# Selected extract
-.-.-
The COVID-19 pandemic has firmly stipulated Vietnamese consumers' interests in online shopping. According to the Vietnam E-commerce and Digital Economic Agency (iDEA), 53 percent of the country's population has adopted online shopping, accounting for USD 11.8 billion in spending or 5.5 percent of total retail sales nationwide.
Vietnam is among the three countries in ASEAN with the most prominent internet economies, second only to Indonesia with an average growth of 35 to 36 percent.
The sizable internet population drives e-commerce to become a driving force for the country's economic growth this year, facilitating businesses to take modern distribution channels approach and open expansion opportunities in the post-pandemic era.
The iDEA has implemented the Online Vietnamese Store program to digitally transform manufacturers' distribution systems and connect the domestic market to e-commerce systems.
The agency collaborated with Amazon in workshop and training series for Vietnamese sellers to capture economic opportunities through online transformation.
Simultaneously, Amazon Global Selling also launched the 'Win Global with Local Product in New Trade Era' campaign to encourage Vietnamese exports through cross-border e-commerce platforms.
The e-commerce site follows Vietnam's recent free trade agreement with the EU to exploit the opportunities of convenient export transactions in a single platform while hand-in-hand acts as a national database of Vietnamese enterprises' products and services.
The country has already exported USD 13.8 billion worth of goods to the EU, increasing 33.5 percent yearly and focusing mainly on electronic products, textiles, coffee, rice, and seafood.
Other than its free trade agreement with the EU, Vietnam is also in talks with Singapore to set up a joint technical working unit on digital partnership further to examine the potential of bilateral digital economy arrangements.
-.-.-
# Excerpted data
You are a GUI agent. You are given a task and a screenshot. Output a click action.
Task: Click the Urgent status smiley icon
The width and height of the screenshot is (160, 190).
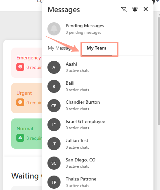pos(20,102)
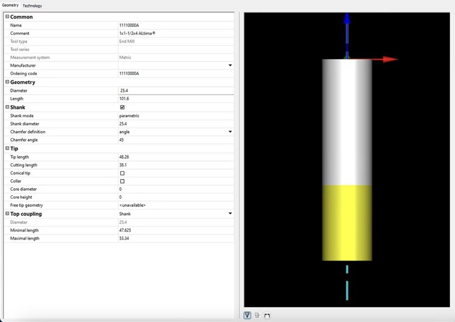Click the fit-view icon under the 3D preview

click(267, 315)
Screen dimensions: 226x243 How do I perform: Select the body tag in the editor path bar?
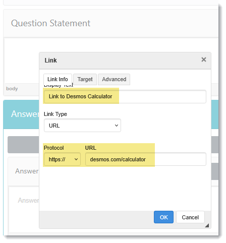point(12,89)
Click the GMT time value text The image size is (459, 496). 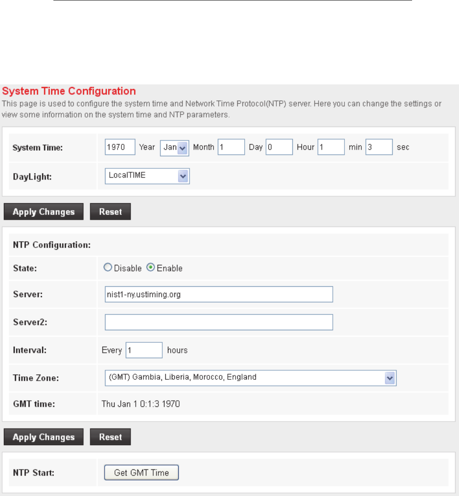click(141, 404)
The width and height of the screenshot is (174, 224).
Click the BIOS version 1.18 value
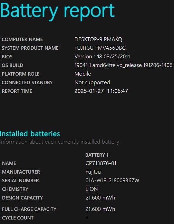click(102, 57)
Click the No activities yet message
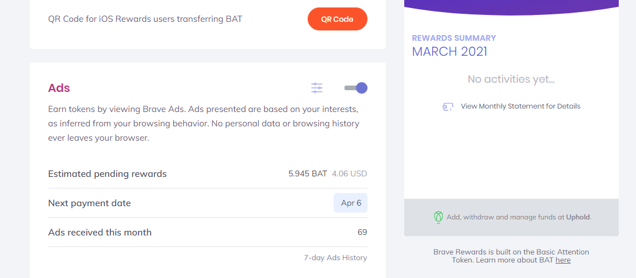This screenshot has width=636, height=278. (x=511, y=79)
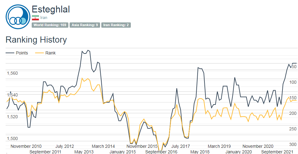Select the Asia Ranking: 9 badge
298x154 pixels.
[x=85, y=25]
-.-.-
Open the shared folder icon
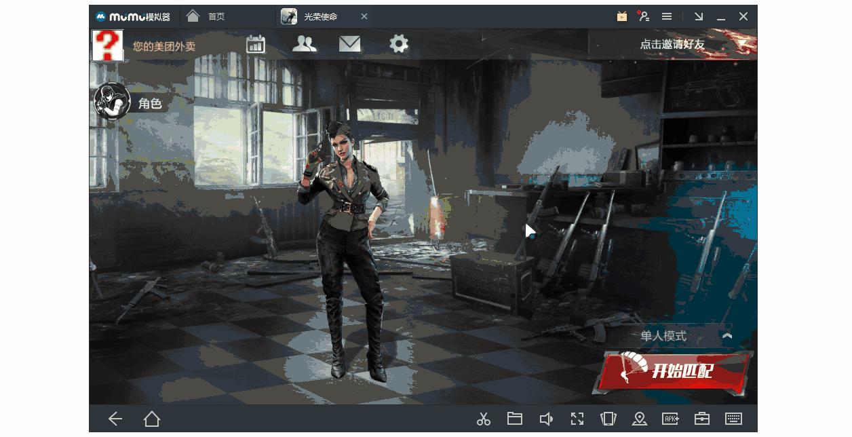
-.-.-
# Questions on the material
**A)** Copy out the stretch of the Vietnam e-commerce passage from "The agency collaborated" through "products and services.".
**B)** Answer these questions from the Vietnam e-commerce passage:
(i) According to iDEA, what percentage of Vietnam's population has adopted online shopping?
(ii) Which company did the agency collaborate with on workshop and training series for Vietnamese sellers?
(iii) What is the worth of the goods Vietnam has already exported to the EU?

# Responses for each task
**A)**
The agency collaborated with Amazon in workshop and training series for Vietnamese sellers to capture economic opportunities through online transformation.
Simultaneously, Amazon Global Selling also launched the 'Win Global with Local Product in New Trade Era' campaign to encourage Vietnamese exports through cross-border e-commerce platforms.
The e-commerce site follows Vietnam's recent free trade agreement with the EU to exploit the opportunities of convenient export transactions in a single platform while hand-in-hand acts as a national database of Vietnamese enterprises' products and services.

**B)**
(i) 53 percent
(ii) Amazon
(iii) USD 13.8 billion